Hold on, we're still not done. Furthermore, legacy ECM wasn’t easy for your IT team to support and maintain and required extra hardware, and was licensed inflexibly, Also, the system was also not interoperable (although many systems then were black boxes)–meaning limited collaboration and workflow.
“Fine” is no longer fine
Many organizations have held on to these painfully antiquated systems because they satisfy a basic set of needs, they run “fine” and because the stakeholders have considerable investment. Regardless, organizations also need to consider the opportunity cost of legacy ECM’s limitations and total lack of integration with the business.
Modern ECM, like Laserfiche, isn't just owned and managed by a few IT people. More often it is common to give select users administrative rights such as accessing and updating profiles, the ability to build workflows and audit them to ensure they work. Legacy ECM disempowered the user. YOUR user.

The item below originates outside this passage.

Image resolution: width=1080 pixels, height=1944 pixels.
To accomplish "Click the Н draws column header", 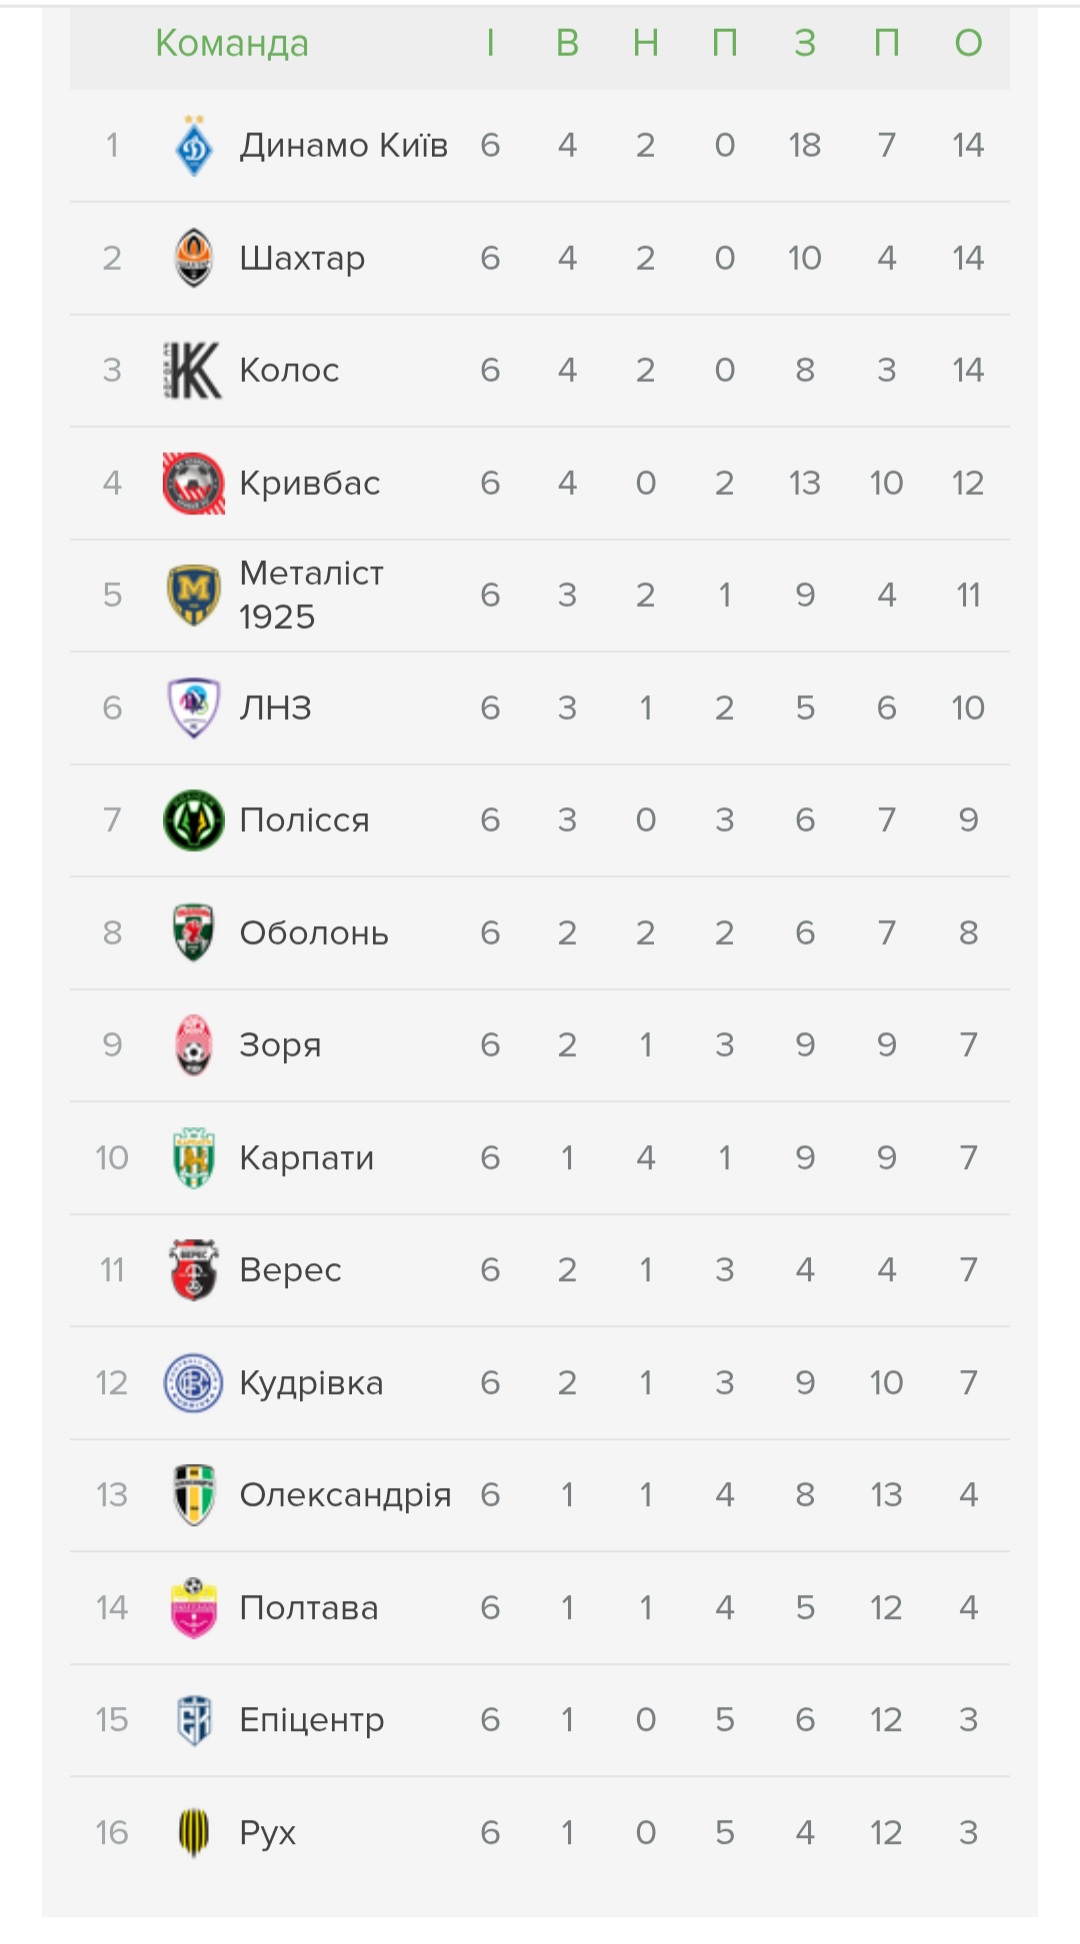I will [645, 43].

Staff wants the flexibility to find whatever information is relevant to their needs, no matter the media type. They are accustomed to googling and the power of true ‘findability’. For them, typing a search query, finding new information, and searching within the results, intuitively fitting the rhythm of how they work. Legacy ECM can’t do that. But today’s Laserfiche can.
Laserfiche can scale to fit your enterprise, integrate seamlessly with both internal and customer-facing applications, and manage both content and data in the same way. Updates and enhancements are transparent to the user and involve little downtime. And workflow! We frequently write and talk about workflow on this blog, so, yes, you get that too!
Delivered as a platform rather than as a product, modern ECM systems require minimal implementation time. Service providers (like CPS) take the maintenance burden and are highly skilled in ECM adjacent tech like migrations, app development, customizations, and integrations.
I can’t think of a better time than now to revisit changing your legacy system for a robust, enterprise-class, extensible, interoperable ECM like Laserfiche.